В деревне, где я жил, было 45 жителей. Сейчас – 10. По другую сторону реки в деревне жили 120 человек, сейчас 12. Просто некому теперь ходить в храм. Старики померли, а те, кто помоложе, разъехались: на селе нет работы.

– Оставшиеся люди все-таки в церковь ходят?

– Ну, когда батюшки приезжают – да. Раз в год придут, записки напишут, а то ведь в районный центр не наездишься. И так почти повсеместно.

– Получается, в 90-е годы, когда Вы служили в деревне, люди там жили в нищете, а сейчас нищета осталась, а людей нет... Что вспоминается из Вашей деревенской жизни?

– От деревни, в которой я жил, построенный нами храм находился в трех километрах. Отапливался он печкой. Я просил своего помощника, чтобы протапливал один раз вечером, второй – утром. Потом я прихожу, служба начинается, и в совочке мне приносят уголек из печки для кадила. В продаже еще не было специального угля для богослужений. А на кладбище если отпеваю, костерок разведу из сухих веточек сосновых; они прогорят, и я их – в кадильце. Это у меня угольки... Там такая практика была серьезная. Не забудешь.

Служба начинается, мне приносят уголек из печки для кадила: в продаже еще не было угля для богослужений

– Вы сами изобретали эти, как теперь говорят, лайфхаки?

– Сам, конечно.

– Односельчане помогали?

– Да. Молочка мне приносили. Хотя не столько мне, сколько коту Барсику. Меня кот выручал. Поскольку он извел всех мышей по всей деревне. Он их не ел – давил и бросал. А мыши, как мне рассказали, оказывается, губят до четверти запасов сена. Сколько-то они съедают, а остальное пахнет мышами, коровам не нравится. И за увеличение надоев деревенские женщины несли коту благодарность в виде молока. Зимой, постом, смотрю утром – бидон молока стоит на скамеечке у крыльца. У меня в сенях бак был эмалированный, я туда выливал молоко, оно замерзало этакими блинами. А потом Пасха приходит – можно блины вынимать и растапливать! Но Барсику я отдавал его долю. Кот не постился.

– Кот местный был?

– Местный. Хотя из другого прихода. Уговорили меня взять котеночка, я взял, и он стал моим единственным другом.

– А сейчас у Вас есть кот?

– Я их очень люблю, поэтому в городе держать не могу. Городская квартира – это же тюрьма для кота. Кот – хороший зверь и должен жить вольной жизнью. Всегда удивляюсь: голова с кулачок, а все понимает! Коты существуют, чтобы с ними разговаривать.
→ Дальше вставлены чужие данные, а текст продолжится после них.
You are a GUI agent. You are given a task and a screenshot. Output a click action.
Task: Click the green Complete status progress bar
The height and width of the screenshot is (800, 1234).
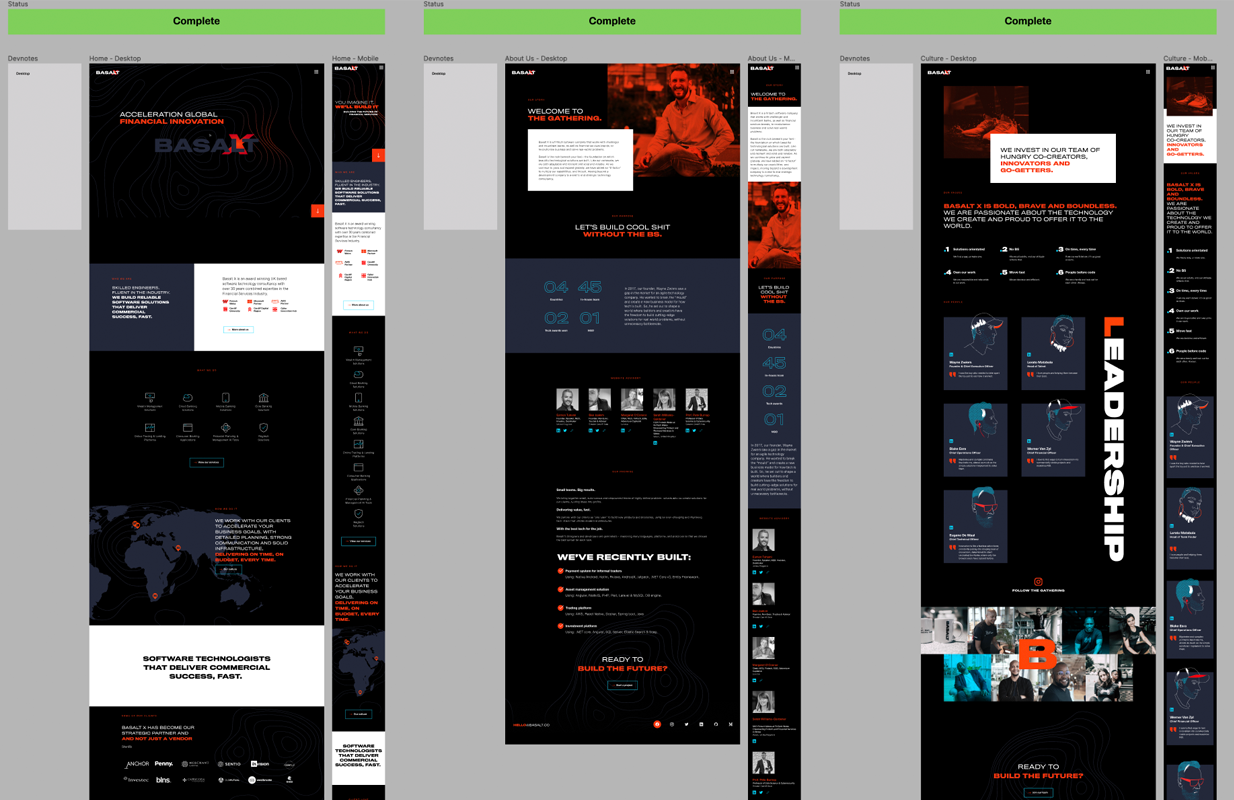tap(196, 20)
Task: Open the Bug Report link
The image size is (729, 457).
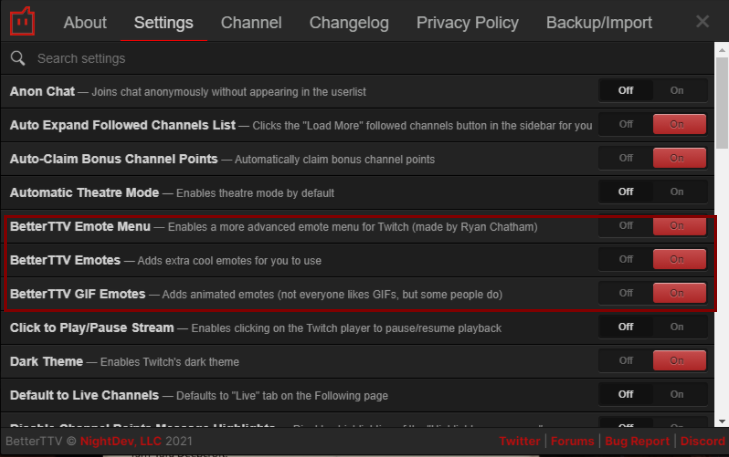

А кошки – чтобы рожать котов.

– В Вашем рассказе «Пеликан» как раз об этом идет речь: «С котами беседовать хорошо – они понимают», – размышляет герой. Вообще, видимо, есть что-то автобиографическое в рассказе про одинокую жизнь старика со зверьем на крошечном островке в дельте Волги – человека, к которому небо ближе, чем люди на соседнем острове. Биографическая канва не Ваша, а ощущения, наверное, свои передавали?

– Конечно.

– Хотя Вы как раз не одиноки...

– Да, есть сын и трое внуков. Один уже взрослый, двое еще школьники.